Tu objetivo: Reescribe todas las filas siguientes y reemplaza "screenshot" por "screen capture". No cambies nada más.

Información proporcionada:

((

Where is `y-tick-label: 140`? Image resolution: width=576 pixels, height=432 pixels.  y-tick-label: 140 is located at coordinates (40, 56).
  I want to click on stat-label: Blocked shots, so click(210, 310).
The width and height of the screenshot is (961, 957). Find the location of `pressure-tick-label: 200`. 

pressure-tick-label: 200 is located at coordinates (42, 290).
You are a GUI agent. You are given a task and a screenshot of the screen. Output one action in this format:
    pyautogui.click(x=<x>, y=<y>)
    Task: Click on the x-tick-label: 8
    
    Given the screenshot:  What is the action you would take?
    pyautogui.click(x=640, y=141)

))

Resultado del ejercicio:
Where is `y-tick-label: 140`? Image resolution: width=576 pixels, height=432 pixels.  y-tick-label: 140 is located at coordinates (40, 56).
  I want to click on stat-label: Blocked shots, so click(210, 310).
The width and height of the screen capture is (961, 957). Find the location of `pressure-tick-label: 200`. 

pressure-tick-label: 200 is located at coordinates (42, 290).
You are a GUI agent. You are given a task and a screen capture of the screen. Output one action in this format:
    pyautogui.click(x=<x>, y=<y>)
    Task: Click on the x-tick-label: 8
    
    Given the screen capture:  What is the action you would take?
    pyautogui.click(x=640, y=141)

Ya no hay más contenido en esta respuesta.